In John Mueller’s hangout, a webmaster was concerned about getting two hits from Googlebot at the same time in their server logs, approximately a few milliseconds apart.
They were wondering if there is an explanation for this—from raw HTML vs. rendered HTML or something else?
John explained that it’s possible the problem is different user agents, such as desktop vs. mobile.
Otherwise, it could be a potential glitch.
If user agents are trackable within the server-side software, it’s possible that it’s a glitch on Google’s side that needs to be repaired.
Either way, it’s inconsequential.
The exchange occurs at the 5:01 mark in the video.
John Mueller Hangout Transcript
Cool. Hi, John. So when we look at our server logs, we generally see two hits from Googlebot at the same time or, you know, give or take, a few milliseconds, right? My team has been trying to figure out an explanation for this.

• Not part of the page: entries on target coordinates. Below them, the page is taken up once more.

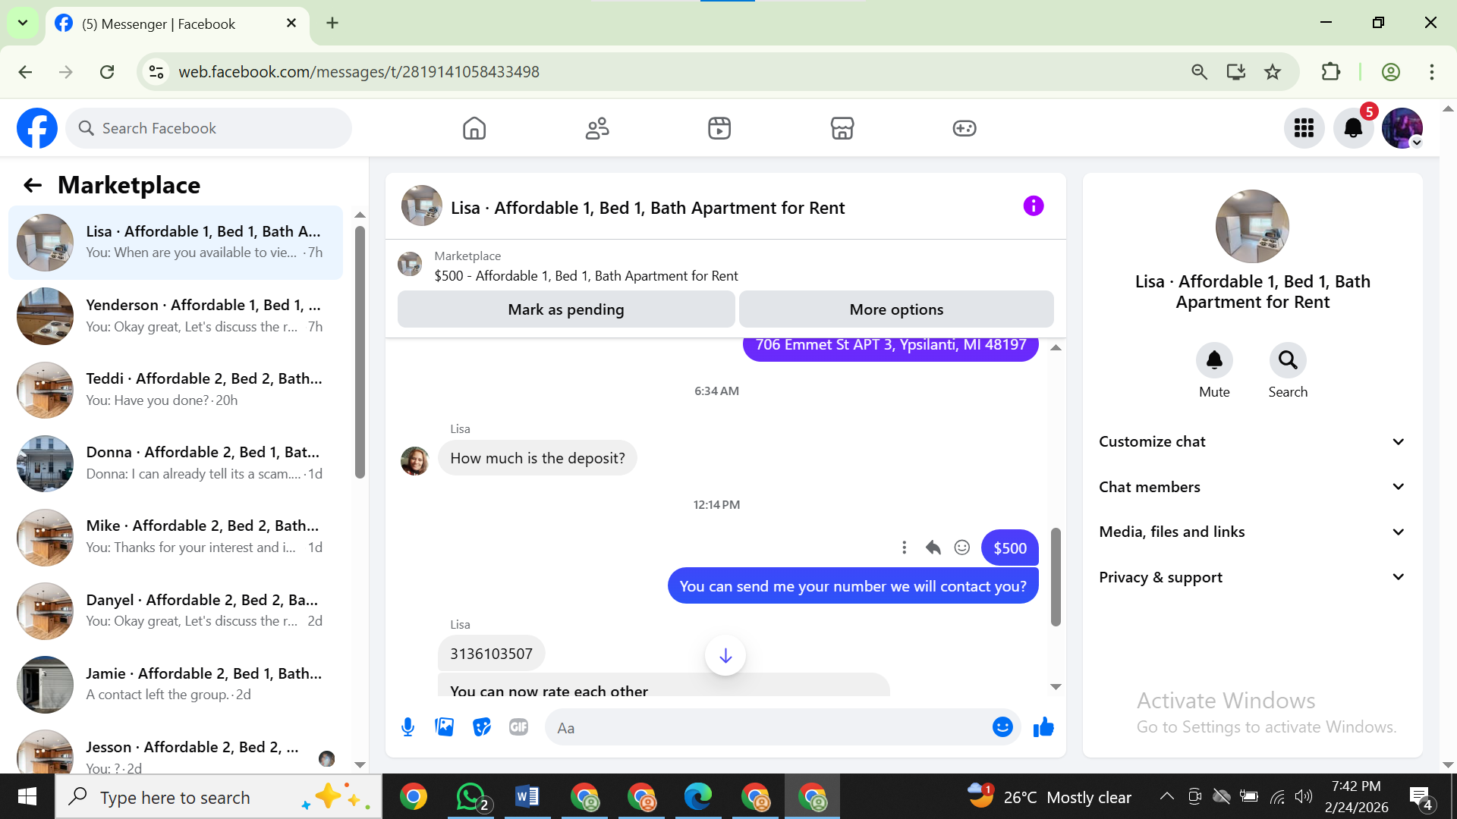Attach a photo using image icon
This screenshot has width=1457, height=819.
pyautogui.click(x=445, y=727)
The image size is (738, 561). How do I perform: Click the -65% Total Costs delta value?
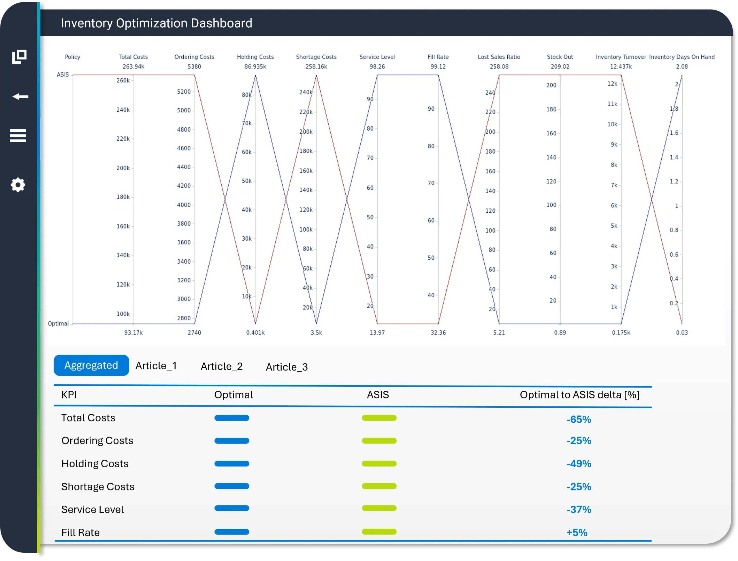click(579, 419)
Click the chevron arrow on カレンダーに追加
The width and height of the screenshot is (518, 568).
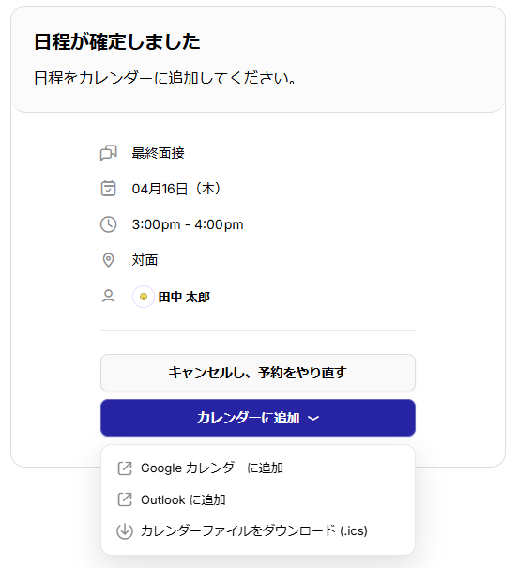pos(313,418)
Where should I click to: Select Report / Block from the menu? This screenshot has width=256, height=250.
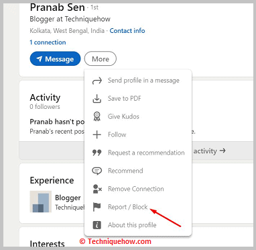(x=128, y=207)
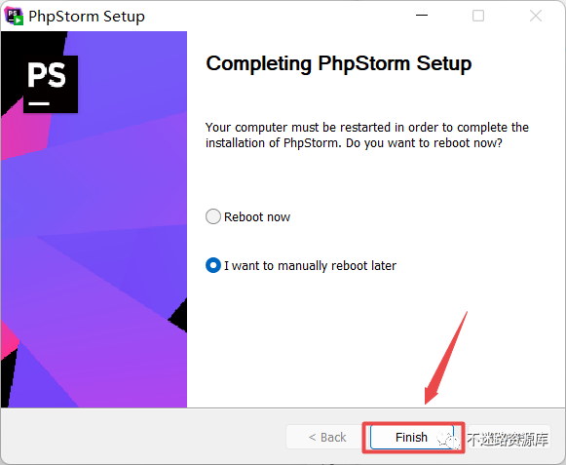Select the Reboot now radio button
Viewport: 566px width, 465px height.
213,216
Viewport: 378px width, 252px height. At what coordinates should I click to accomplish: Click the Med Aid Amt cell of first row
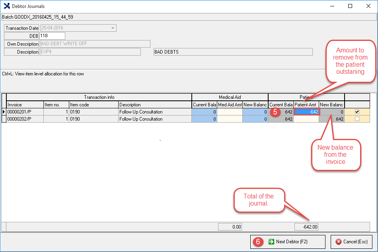point(230,112)
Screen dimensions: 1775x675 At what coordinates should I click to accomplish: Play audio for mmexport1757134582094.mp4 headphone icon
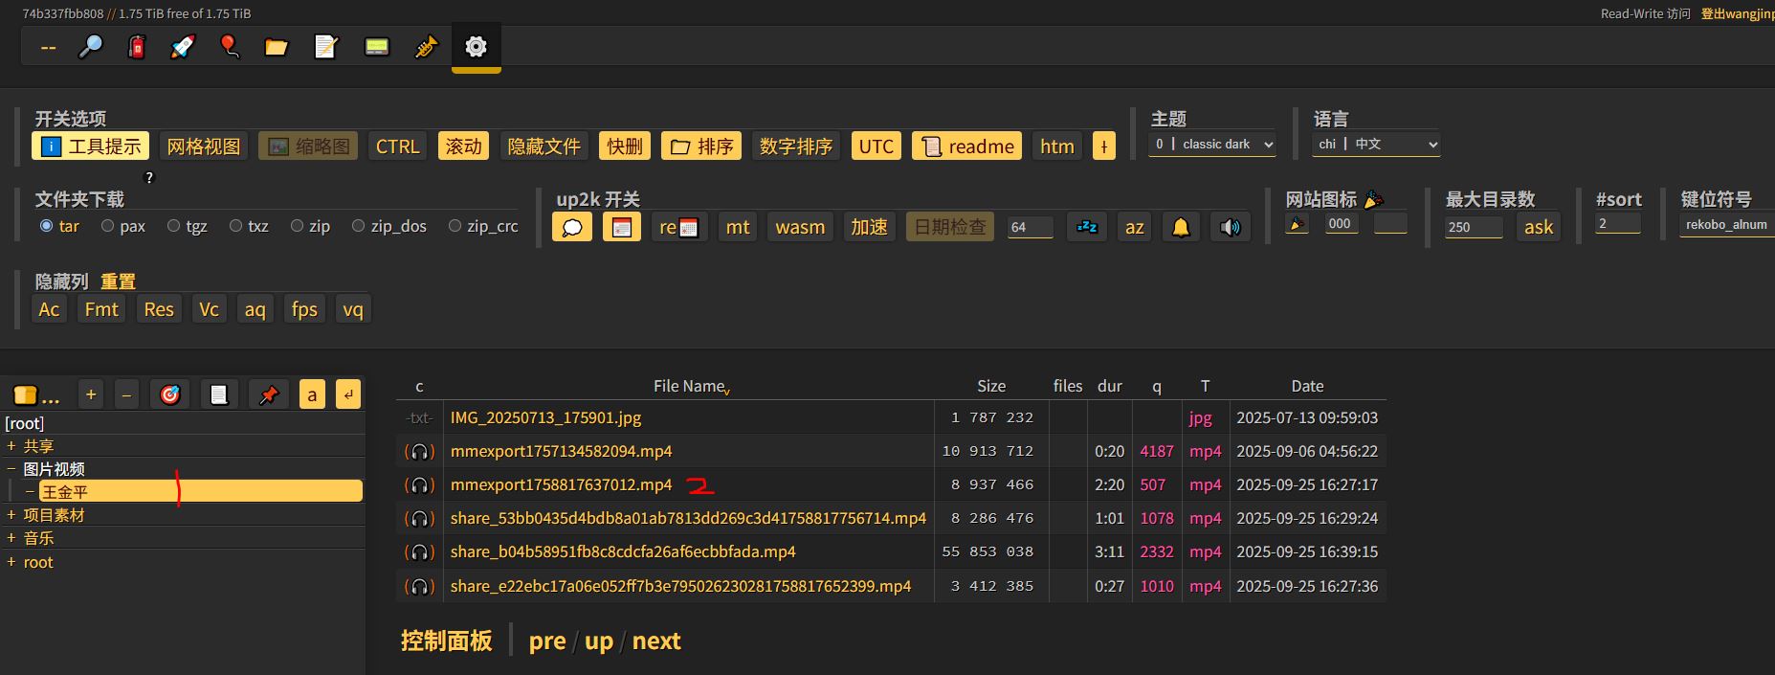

And we even have a bit of a pool going right one believes that it’s hitting our server from different physical locations. Right? Another, you know, thinks that it could be desktop versus mobile. My money is on raw HTML versus rendered HTML. Did I back the right horse?
John 5:35
I don’t know, what, I mean, what are you seeing? Is it the same URL and the same user agent? Everything? Is it the same user agent as well?
That seems like something that shouldn’t be happening. But because, I mean, if it were desktop and mobile, those would be different user agents. And if it’s the same Googlebot user agent, then we should be caching that a little bit.
It shouldn’t be that like, within seconds, we would refresh the same page again, even if we were to render the page, we would use kind of the, the HTML version that we have, and then we render the page pulling in all of the extra content. We wouldn’t render the page by fetching the HTML again because that would be kind of, kind of inefficient.
So that feels like almost more like a bug on our side, if you’re seeing that, or maybe you’re seeing something in the logs that is simplified or tracking it slightly differently, I don’t know. But it’s the same URL, same user agent, like within seconds, that seems like an issue on our side.
Different physical locations wouldn’t be the case because we usually crawl sites from the same location. So it’s not that we would crawl it like one from this data center, once from a different one. We essentially pick one location, and we crawl the whole site from that location.
Webmaster 3 7:12
Okay, so that’s interesting because I mean, if you know, our consumer experience, we use, you know, the the location to kind of, you know, to serve up more relevant content, so that that could mean that we could be limiting the amount of content accessible to Googlebot if you’re only crawling it from one location, yes?
John 7:33
Almost certainly. Yes. Oh, another thing that might be happening there is, I’ve seen that sometimes with CDNs or security setups, where essentially, we request the URL once and it does a kind of a redirect back to the same URL or something like that, as an—I don’t know, an anti-bot measure or something like that, where maybe we’re following a redirect like that, and kind of indirectly picking up the content.
And that would be something where I think if, if that’s actually happening, if you can tell, for example, with the inspect URL tool, when you do live requests, that kind of bouncing through your servers happening, that seems like something that would be inefficient on your side, where you’d probably be able to get more crawls in if you didn’t have that kind of indirection in between.